Basim Magdy is a Cairo and Basel-based artist whose work has been shown internationally at La Biennale de Montréal, the Musée d'art contemporain (MAC), and the third New Museum Triennial. Magdy is the recipient of the 2014 New:Vision Award from the Copenhagen International Documentary Film Festival, among other awards.

Nicolas Moulin studied at the Ecole Nationale Supérieure d'Arts de Cergy Pontoise in the early 1990s. His work has been exhibited internationally in solo and group exhibitions and is the subject of the monograph Viderparis.

Ana Vaz studied at the Royal Melbourne Institute of Technology and Le Fresnoy–Studio National. Her films have been shown at a number of international film festivals, including the New York Film Festival and the Biennial of the Moving Image in Buenos Aires, as well as in solo and group shows at FRAC/Le Plateau (Paris) and the Museum of the Republic (Brazil), among others.

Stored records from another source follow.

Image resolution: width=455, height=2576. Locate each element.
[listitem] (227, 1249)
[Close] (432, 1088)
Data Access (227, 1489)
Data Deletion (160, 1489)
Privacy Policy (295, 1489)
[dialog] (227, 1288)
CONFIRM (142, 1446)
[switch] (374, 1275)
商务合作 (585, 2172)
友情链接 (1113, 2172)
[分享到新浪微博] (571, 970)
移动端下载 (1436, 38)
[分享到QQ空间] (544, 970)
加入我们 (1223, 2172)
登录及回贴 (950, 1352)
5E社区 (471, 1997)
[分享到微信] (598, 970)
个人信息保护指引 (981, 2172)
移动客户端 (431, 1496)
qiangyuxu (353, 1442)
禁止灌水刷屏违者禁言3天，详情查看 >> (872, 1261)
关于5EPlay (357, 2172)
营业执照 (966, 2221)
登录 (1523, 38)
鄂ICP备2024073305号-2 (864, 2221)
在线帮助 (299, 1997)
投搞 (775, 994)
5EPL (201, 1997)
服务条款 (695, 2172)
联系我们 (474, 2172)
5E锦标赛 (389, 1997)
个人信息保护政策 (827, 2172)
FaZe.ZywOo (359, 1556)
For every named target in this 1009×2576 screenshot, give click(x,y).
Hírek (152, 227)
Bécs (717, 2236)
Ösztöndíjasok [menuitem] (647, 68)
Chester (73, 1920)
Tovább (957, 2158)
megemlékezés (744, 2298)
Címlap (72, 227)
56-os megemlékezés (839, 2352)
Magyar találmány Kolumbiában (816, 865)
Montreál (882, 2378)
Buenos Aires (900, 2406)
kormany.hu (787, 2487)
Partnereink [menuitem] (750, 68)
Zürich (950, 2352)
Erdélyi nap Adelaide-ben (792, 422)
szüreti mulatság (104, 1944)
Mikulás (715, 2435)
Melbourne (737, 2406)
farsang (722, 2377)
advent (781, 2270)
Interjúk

The Museum of Contemporary Photography (MoCP) was founded by Columbia College Chicago in 1976 as the successor to the non-collecting Chicago Center for Contemporary Photography. Accredited by the American Alliance of Museums, the MoCP is a stimulating and innovative forum for the collection, creation, and examination of lens-based art and an expanded vocabulary of digital processes. The Museum's mission promotes a greater understanding and appreciation of the artistic, cultural, and political implications of the image in our world today. One of only three accredited photography museums in the country, the Museum serves the Chicago metropolitan region with 4-6 exhibitions each year; a rich array of accompanying educational programs, including lectures, artist talks, public tours, and print viewings; approximately two annual publications; sustained community engagement through three afterschool mentorships with the Chicago Public Schools; and a growing collection of more than 13,000 objects by over 1,700 artists with strength in American and emerging artists' works, as well as an increasing number of works by international photographers.